■ ABOUT THIS TASK:
Could you repeat the whole listing below exactly as it stands?

[DATA FOR THIS TASK]

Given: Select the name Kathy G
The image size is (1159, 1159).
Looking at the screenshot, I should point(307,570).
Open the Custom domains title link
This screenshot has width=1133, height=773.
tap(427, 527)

[/DATA FOR THIS TASK]

■ YOUR SOLUTION:
Given: Select the name Kathy G
The image size is (1159, 1159).
Looking at the screenshot, I should point(307,570).
Open the Custom domains title link
This screenshot has width=1133, height=773.
tap(427, 527)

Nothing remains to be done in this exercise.